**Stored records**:
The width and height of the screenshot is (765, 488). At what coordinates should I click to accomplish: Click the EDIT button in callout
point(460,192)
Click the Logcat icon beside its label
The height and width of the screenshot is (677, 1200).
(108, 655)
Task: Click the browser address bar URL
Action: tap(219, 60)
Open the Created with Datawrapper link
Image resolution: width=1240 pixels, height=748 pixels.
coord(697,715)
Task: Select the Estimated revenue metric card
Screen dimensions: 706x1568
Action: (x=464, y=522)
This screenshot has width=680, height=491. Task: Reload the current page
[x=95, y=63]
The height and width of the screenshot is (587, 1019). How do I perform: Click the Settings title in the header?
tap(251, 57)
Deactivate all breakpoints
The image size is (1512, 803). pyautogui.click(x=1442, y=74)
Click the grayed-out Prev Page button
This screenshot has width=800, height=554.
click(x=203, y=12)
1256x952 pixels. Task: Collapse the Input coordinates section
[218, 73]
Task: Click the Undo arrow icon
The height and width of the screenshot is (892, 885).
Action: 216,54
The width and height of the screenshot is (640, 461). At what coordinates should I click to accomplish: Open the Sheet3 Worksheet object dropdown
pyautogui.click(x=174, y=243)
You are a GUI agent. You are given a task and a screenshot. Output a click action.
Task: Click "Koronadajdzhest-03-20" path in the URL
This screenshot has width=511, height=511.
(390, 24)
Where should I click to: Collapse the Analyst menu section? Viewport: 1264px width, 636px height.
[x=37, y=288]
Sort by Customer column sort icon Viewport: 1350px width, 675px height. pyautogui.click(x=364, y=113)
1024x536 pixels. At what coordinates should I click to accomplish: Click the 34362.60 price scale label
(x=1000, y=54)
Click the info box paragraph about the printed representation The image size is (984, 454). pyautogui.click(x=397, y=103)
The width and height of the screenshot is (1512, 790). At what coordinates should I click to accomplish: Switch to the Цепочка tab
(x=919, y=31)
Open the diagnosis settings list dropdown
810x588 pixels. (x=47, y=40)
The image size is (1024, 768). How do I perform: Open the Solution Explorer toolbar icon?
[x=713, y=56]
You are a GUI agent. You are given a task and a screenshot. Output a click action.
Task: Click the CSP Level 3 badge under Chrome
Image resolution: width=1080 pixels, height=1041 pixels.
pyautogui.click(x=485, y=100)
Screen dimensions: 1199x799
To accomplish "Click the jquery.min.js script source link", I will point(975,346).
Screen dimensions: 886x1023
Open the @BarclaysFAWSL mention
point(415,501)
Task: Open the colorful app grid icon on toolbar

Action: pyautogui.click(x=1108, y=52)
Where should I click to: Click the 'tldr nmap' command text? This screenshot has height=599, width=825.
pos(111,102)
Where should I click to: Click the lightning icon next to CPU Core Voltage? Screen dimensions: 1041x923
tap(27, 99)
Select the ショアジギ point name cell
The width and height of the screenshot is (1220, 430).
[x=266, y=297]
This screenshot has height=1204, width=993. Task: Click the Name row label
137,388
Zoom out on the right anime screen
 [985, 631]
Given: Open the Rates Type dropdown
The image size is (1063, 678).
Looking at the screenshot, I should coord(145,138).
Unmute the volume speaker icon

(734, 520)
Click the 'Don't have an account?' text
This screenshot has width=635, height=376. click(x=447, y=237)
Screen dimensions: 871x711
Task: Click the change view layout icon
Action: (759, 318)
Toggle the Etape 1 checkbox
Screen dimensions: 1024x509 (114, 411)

**Problem description**: Exactly as written, give the records again.

**Solved exercise**:
The width and height of the screenshot is (765, 488). At what coordinates should I click to accomplish: Click the EDIT button in callout
point(460,192)
Click the Logcat icon beside its label
The height and width of the screenshot is (677, 1200).
(108, 655)
Task: Click the browser address bar URL
Action: tap(219, 60)
Open the Created with Datawrapper link
Image resolution: width=1240 pixels, height=748 pixels.
coord(697,715)
Task: Select the Estimated revenue metric card
Screen dimensions: 706x1568
Action: (x=464, y=522)
This screenshot has width=680, height=491. Task: Reload the current page
[x=95, y=63]
The height and width of the screenshot is (587, 1019). How do I perform: Click the Settings title in the header?
tap(251, 57)
Deactivate all breakpoints
The image size is (1512, 803). pyautogui.click(x=1442, y=74)
Click the grayed-out Prev Page button
This screenshot has width=800, height=554.
click(x=203, y=12)
1256x952 pixels. Task: Collapse the Input coordinates section
[218, 73]
Task: Click the Undo arrow icon
The height and width of the screenshot is (892, 885).
Action: 216,54
The width and height of the screenshot is (640, 461). At what coordinates should I click to accomplish: Open the Sheet3 Worksheet object dropdown
pyautogui.click(x=174, y=243)
You are a GUI agent. You are given a task and a screenshot. Output a click action.
Task: Click "Koronadajdzhest-03-20" path in the URL
This screenshot has width=511, height=511.
(390, 24)
Where should I click to: Collapse the Analyst menu section? Viewport: 1264px width, 636px height.
[x=37, y=288]
Sort by Customer column sort icon Viewport: 1350px width, 675px height. pyautogui.click(x=364, y=113)
1024x536 pixels. At what coordinates should I click to accomplish: Click the 34362.60 price scale label
(x=1000, y=54)
Click the info box paragraph about the printed representation The image size is (984, 454). pyautogui.click(x=397, y=103)
The width and height of the screenshot is (1512, 790). At what coordinates should I click to accomplish: Switch to the Цепочка tab
(x=919, y=31)
Open the diagnosis settings list dropdown
810x588 pixels. (x=47, y=40)
The image size is (1024, 768). How do I perform: Open the Solution Explorer toolbar icon?
[x=713, y=56]
You are a GUI agent. You are given a task and a screenshot. Output a click action.
Task: Click the CSP Level 3 badge under Chrome
Image resolution: width=1080 pixels, height=1041 pixels.
pyautogui.click(x=485, y=100)
Screen dimensions: 1199x799
To accomplish "Click the jquery.min.js script source link", I will point(975,346).
Screen dimensions: 886x1023
Open the @BarclaysFAWSL mention
point(415,501)
Task: Open the colorful app grid icon on toolbar

Action: pyautogui.click(x=1108, y=52)
Where should I click to: Click the 'tldr nmap' command text? This screenshot has height=599, width=825.
pos(111,102)
Where should I click to: Click the lightning icon next to CPU Core Voltage? Screen dimensions: 1041x923
tap(27, 99)
Select the ショアジギ point name cell
The width and height of the screenshot is (1220, 430).
[x=266, y=297]
This screenshot has height=1204, width=993. Task: Click the Name row label
137,388
Zoom out on the right anime screen
 [985, 631]
Given: Open the Rates Type dropdown
The image size is (1063, 678).
Looking at the screenshot, I should coord(145,138).
Unmute the volume speaker icon

(734, 520)
Click the 'Don't have an account?' text
This screenshot has width=635, height=376. click(x=447, y=237)
Screen dimensions: 871x711
Task: Click the change view layout icon
Action: (759, 318)
Toggle the Etape 1 checkbox
Screen dimensions: 1024x509 (114, 411)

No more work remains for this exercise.